_WORK INSTRUCTIONS_. Quote the data below verbatim, line for line, with nothing added or left out.
+++ TASK INPUT +++
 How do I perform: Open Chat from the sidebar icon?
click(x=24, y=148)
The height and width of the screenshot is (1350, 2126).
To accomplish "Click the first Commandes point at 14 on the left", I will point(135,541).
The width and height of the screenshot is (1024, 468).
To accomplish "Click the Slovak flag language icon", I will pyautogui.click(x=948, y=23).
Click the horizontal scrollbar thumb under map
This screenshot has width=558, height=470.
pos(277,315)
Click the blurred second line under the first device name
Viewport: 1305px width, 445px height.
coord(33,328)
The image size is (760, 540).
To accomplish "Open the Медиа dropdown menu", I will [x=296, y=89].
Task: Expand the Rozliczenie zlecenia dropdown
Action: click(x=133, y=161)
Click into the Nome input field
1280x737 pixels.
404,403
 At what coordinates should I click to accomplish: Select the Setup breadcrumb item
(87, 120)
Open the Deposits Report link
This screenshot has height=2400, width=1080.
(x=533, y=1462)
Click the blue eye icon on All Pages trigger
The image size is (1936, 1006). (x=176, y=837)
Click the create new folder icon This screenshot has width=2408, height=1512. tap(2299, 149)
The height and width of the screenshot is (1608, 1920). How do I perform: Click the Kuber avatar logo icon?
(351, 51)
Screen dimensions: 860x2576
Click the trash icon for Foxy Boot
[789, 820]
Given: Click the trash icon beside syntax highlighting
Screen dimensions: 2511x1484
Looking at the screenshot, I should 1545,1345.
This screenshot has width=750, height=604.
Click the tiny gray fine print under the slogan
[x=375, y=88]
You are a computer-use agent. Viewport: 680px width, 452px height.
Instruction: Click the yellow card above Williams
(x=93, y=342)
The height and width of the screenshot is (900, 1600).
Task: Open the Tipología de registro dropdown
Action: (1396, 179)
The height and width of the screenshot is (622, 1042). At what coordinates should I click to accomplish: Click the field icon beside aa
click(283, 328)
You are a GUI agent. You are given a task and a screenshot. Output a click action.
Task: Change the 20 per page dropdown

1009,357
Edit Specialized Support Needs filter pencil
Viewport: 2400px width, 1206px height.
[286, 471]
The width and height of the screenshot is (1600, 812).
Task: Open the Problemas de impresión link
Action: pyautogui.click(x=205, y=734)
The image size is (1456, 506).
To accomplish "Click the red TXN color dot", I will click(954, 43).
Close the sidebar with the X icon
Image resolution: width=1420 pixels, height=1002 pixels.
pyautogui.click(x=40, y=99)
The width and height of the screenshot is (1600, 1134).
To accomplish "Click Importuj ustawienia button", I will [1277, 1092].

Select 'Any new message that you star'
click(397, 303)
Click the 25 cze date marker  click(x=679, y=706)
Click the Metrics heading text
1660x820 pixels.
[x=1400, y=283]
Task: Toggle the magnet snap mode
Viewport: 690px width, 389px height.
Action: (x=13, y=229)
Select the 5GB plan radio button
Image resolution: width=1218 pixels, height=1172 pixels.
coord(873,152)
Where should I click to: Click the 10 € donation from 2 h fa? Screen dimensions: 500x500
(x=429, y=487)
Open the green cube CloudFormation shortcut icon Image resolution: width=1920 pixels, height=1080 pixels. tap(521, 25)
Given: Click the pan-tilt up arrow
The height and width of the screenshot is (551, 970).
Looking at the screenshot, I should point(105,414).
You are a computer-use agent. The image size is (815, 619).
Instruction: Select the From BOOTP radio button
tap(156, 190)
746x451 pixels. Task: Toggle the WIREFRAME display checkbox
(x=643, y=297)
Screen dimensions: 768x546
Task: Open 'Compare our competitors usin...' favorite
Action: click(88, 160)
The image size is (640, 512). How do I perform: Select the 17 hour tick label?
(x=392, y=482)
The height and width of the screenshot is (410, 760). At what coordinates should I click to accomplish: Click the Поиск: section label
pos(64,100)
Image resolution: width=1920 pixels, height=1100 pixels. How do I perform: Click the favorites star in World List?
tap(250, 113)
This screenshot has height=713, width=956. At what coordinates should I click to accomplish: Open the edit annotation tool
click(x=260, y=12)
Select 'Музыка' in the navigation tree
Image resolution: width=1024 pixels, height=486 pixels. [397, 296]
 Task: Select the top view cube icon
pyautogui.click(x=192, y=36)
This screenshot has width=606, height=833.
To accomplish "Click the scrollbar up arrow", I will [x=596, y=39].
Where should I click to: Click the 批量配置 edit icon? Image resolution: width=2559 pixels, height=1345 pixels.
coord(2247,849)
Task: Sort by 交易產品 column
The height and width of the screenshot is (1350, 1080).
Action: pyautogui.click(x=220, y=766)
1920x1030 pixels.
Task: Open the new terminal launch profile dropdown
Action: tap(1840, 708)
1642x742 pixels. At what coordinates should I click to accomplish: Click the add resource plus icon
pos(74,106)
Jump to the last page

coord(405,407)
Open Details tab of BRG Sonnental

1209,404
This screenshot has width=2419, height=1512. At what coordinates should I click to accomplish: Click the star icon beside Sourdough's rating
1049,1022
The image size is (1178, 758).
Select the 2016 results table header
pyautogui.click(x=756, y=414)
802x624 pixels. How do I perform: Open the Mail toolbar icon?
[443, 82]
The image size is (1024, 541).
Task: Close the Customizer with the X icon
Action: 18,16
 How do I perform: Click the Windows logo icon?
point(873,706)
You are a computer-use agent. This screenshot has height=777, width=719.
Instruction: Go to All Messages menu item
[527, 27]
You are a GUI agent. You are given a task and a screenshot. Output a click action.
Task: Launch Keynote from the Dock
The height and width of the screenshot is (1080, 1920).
+++
_PROBLEM SOLUTION_.
 How do I perform: Open Chat from the sidebar icon?
click(x=24, y=148)
The height and width of the screenshot is (1350, 2126).
To accomplish "Click the first Commandes point at 14 on the left", I will point(135,541).
The width and height of the screenshot is (1024, 468).
To accomplish "Click the Slovak flag language icon", I will pyautogui.click(x=948, y=23).
Click the horizontal scrollbar thumb under map
This screenshot has width=558, height=470.
pos(277,315)
Click the blurred second line under the first device name
Viewport: 1305px width, 445px height.
coord(33,328)
The image size is (760, 540).
To accomplish "Open the Медиа dropdown menu", I will [x=296, y=89].
Task: Expand the Rozliczenie zlecenia dropdown
Action: click(x=133, y=161)
Click into the Nome input field
1280x737 pixels.
404,403
 At what coordinates should I click to accomplish: Select the Setup breadcrumb item
(87, 120)
Open the Deposits Report link
This screenshot has height=2400, width=1080.
(x=533, y=1462)
Click the blue eye icon on All Pages trigger
The image size is (1936, 1006). (x=176, y=837)
Click the create new folder icon This screenshot has width=2408, height=1512. tap(2299, 149)
The height and width of the screenshot is (1608, 1920). How do I perform: Click the Kuber avatar logo icon?
(351, 51)
Screen dimensions: 860x2576
Click the trash icon for Foxy Boot
[789, 820]
Given: Click the trash icon beside syntax highlighting
Screen dimensions: 2511x1484
Looking at the screenshot, I should 1545,1345.
This screenshot has width=750, height=604.
Click the tiny gray fine print under the slogan
[x=375, y=88]
You are a computer-use agent. Viewport: 680px width, 452px height.
Instruction: Click the yellow card above Williams
(x=93, y=342)
The height and width of the screenshot is (900, 1600).
Task: Open the Tipología de registro dropdown
Action: (1396, 179)
The height and width of the screenshot is (622, 1042). At what coordinates should I click to accomplish: Click the field icon beside aa
click(283, 328)
You are a GUI agent. You are given a task and a screenshot. Output a click action.
Task: Change the 20 per page dropdown

1009,357
Edit Specialized Support Needs filter pencil
Viewport: 2400px width, 1206px height.
[286, 471]
The width and height of the screenshot is (1600, 812).
Task: Open the Problemas de impresión link
Action: pyautogui.click(x=205, y=734)
The image size is (1456, 506).
To accomplish "Click the red TXN color dot", I will click(954, 43).
Close the sidebar with the X icon
Image resolution: width=1420 pixels, height=1002 pixels.
pyautogui.click(x=40, y=99)
The width and height of the screenshot is (1600, 1134).
To accomplish "Click Importuj ustawienia button", I will [1277, 1092].

Select 'Any new message that you star'
click(397, 303)
Click the 25 cze date marker  click(x=679, y=706)
Click the Metrics heading text
1660x820 pixels.
[x=1400, y=283]
Task: Toggle the magnet snap mode
Viewport: 690px width, 389px height.
Action: (x=13, y=229)
Select the 5GB plan radio button
Image resolution: width=1218 pixels, height=1172 pixels.
coord(873,152)
Where should I click to: Click the 10 € donation from 2 h fa? Screen dimensions: 500x500
(x=429, y=487)
Open the green cube CloudFormation shortcut icon Image resolution: width=1920 pixels, height=1080 pixels. tap(521, 25)
Given: Click the pan-tilt up arrow
The height and width of the screenshot is (551, 970).
Looking at the screenshot, I should point(105,414).
You are a computer-use agent. The image size is (815, 619).
Instruction: Select the From BOOTP radio button
tap(156, 190)
746x451 pixels. Task: Toggle the WIREFRAME display checkbox
(x=643, y=297)
Screen dimensions: 768x546
Task: Open 'Compare our competitors usin...' favorite
Action: click(88, 160)
The image size is (640, 512). How do I perform: Select the 17 hour tick label?
(x=392, y=482)
The height and width of the screenshot is (410, 760). At what coordinates should I click to accomplish: Click the Поиск: section label
pos(64,100)
Image resolution: width=1920 pixels, height=1100 pixels. How do I perform: Click the favorites star in World List?
tap(250, 113)
This screenshot has height=713, width=956. At what coordinates should I click to accomplish: Open the edit annotation tool
click(x=260, y=12)
Select 'Музыка' in the navigation tree
Image resolution: width=1024 pixels, height=486 pixels. [397, 296]
 Task: Select the top view cube icon
pyautogui.click(x=192, y=36)
This screenshot has width=606, height=833.
To accomplish "Click the scrollbar up arrow", I will [x=596, y=39].
Where should I click to: Click the 批量配置 edit icon? Image resolution: width=2559 pixels, height=1345 pixels.
coord(2247,849)
Task: Sort by 交易產品 column
The height and width of the screenshot is (1350, 1080).
Action: pyautogui.click(x=220, y=766)
1920x1030 pixels.
Task: Open the new terminal launch profile dropdown
Action: tap(1840, 708)
1642x742 pixels. At what coordinates should I click to accomplish: Click the add resource plus icon
pos(74,106)
Jump to the last page

coord(405,407)
Open Details tab of BRG Sonnental

1209,404
This screenshot has width=2419, height=1512. At what coordinates should I click to accomplish: Click the star icon beside Sourdough's rating
1049,1022
The image size is (1178, 758).
Select the 2016 results table header
pyautogui.click(x=756, y=414)
802x624 pixels. How do I perform: Open the Mail toolbar icon?
[443, 82]
The image size is (1024, 541).
Task: Close the Customizer with the X icon
Action: 18,16
 How do I perform: Click the Windows logo icon?
point(873,706)
You are a computer-use agent. This screenshot has height=777, width=719.
Instruction: Go to All Messages menu item
[527, 27]
You are a GUI agent. You are given a task and a screenshot. Output a click action.
Task: Launch Keynote from the Dock
The height and width of the screenshot is (1080, 1920).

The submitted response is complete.